Read the full feature story in the January/February 2026 issue.
When Joann Bogard mentioned many of her The Mindful Organizer clients struggle parting with sentimental items, I felt that pang of tenderness — try wrenching my parents’ wedding champagne glasses from my hands! To keep personal treasures from becoming clutter, I recently turned to Swedish death cleaning.
The Scoop
Author and artist Margareta Magnusson popularized the term for purging possessions to spare loved ones that burden after you pass away. I’ve helped prepare four extended family residences for estate sales, so I fully support this principle. Embracing it, though, has been harder.

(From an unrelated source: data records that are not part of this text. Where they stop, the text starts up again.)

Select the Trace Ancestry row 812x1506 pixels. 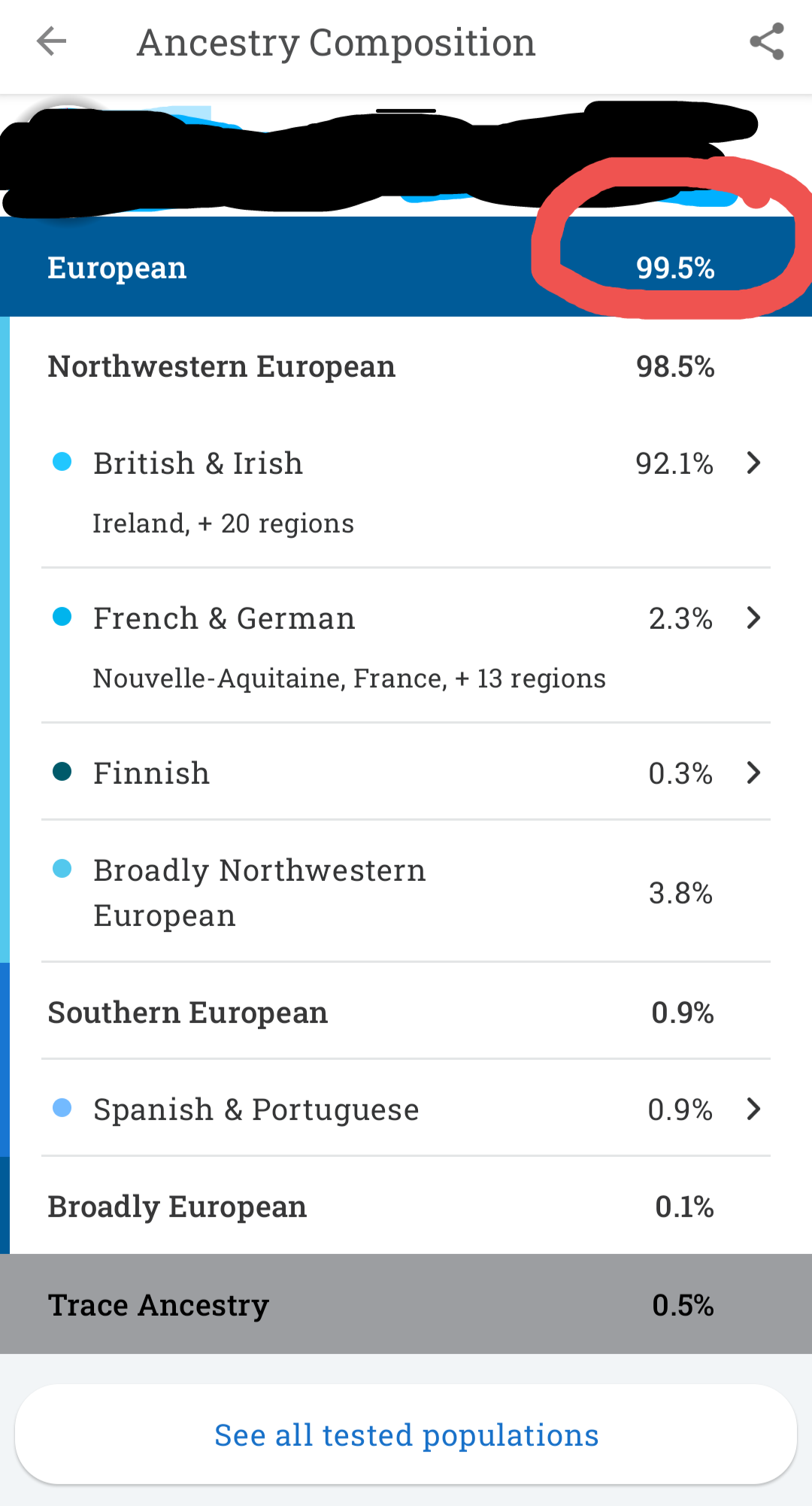(406, 1304)
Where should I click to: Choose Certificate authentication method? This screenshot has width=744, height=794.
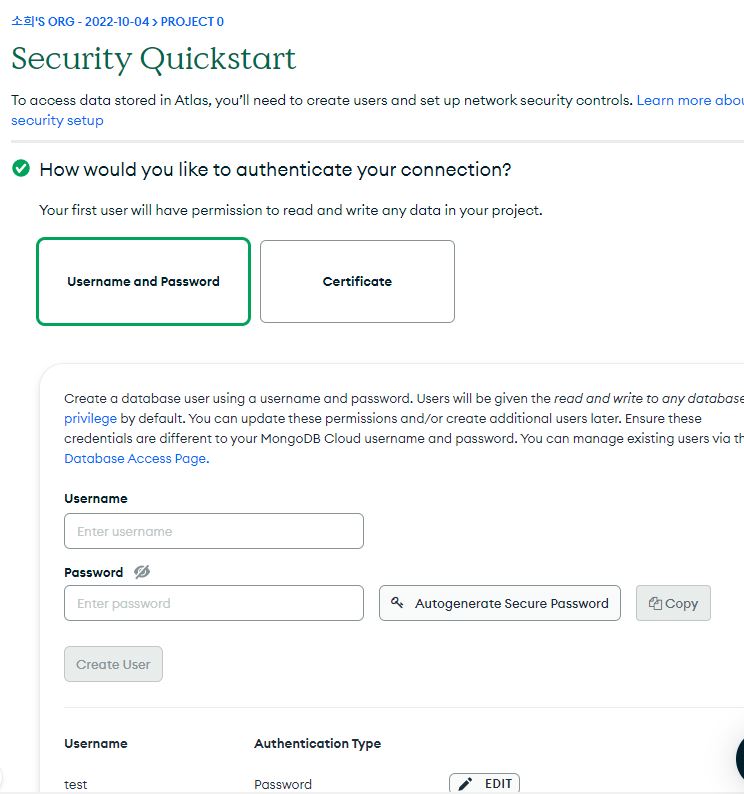coord(357,282)
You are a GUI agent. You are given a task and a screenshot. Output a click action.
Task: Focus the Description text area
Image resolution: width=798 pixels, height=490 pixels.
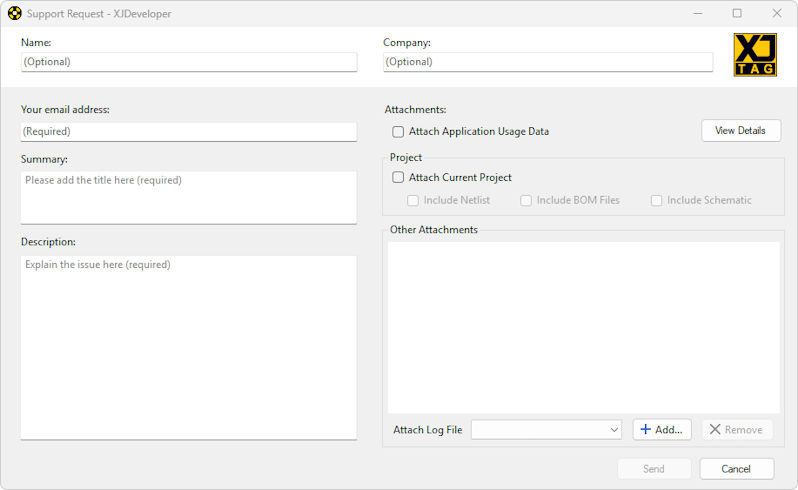coord(188,346)
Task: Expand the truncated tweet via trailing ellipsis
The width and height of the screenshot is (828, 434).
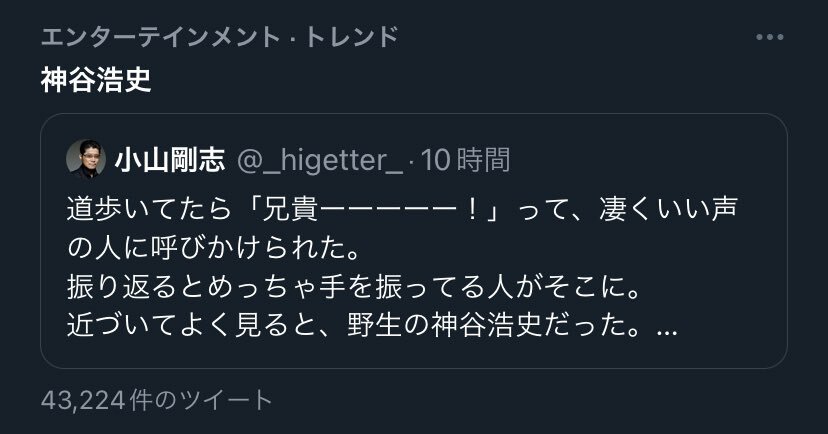Action: coord(666,331)
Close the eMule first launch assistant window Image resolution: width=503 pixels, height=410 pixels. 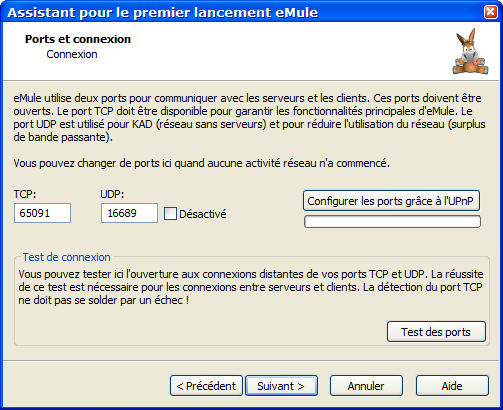(x=490, y=12)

Bogard recommends keeping only what you can display. “At your fingertips, it’s visual, and it makes you smile, but not if it’s in a box where you’re never going to look at it again,” she says.
The Process
I identified items I feel deep connections to and found ways to make them usable. Concert tickets can become framed wall art. T-shirts from college clubs can be sewn into a cozy blanket. Yearbooks can be digitized, their hard copies returned to the schools’ archives. But a multi-colored jewelry tray has held more dust than rings. Someone who decorates with a feminine touch may love the floral handkerchiefs I collected as a child. Did my paternal grandmother even use her opera glasses? Cool as they are, they can go.
The Verdict
Sentimental treasures still dot my decor, like the milk bottle-turned-flower vase from my paternal grandfather’s dairy farm and the tiny glass birds that my maternal grandmother loved. I’ve found that Bogard was right — seeing those trinkets triggers memories far more valuable than the items themselves. But instead of keeping those Little Golden Books, sharing and reading them with my cousins’ young children will create a new generation of memories, and ultimately, that’s the legacy I want them to leave.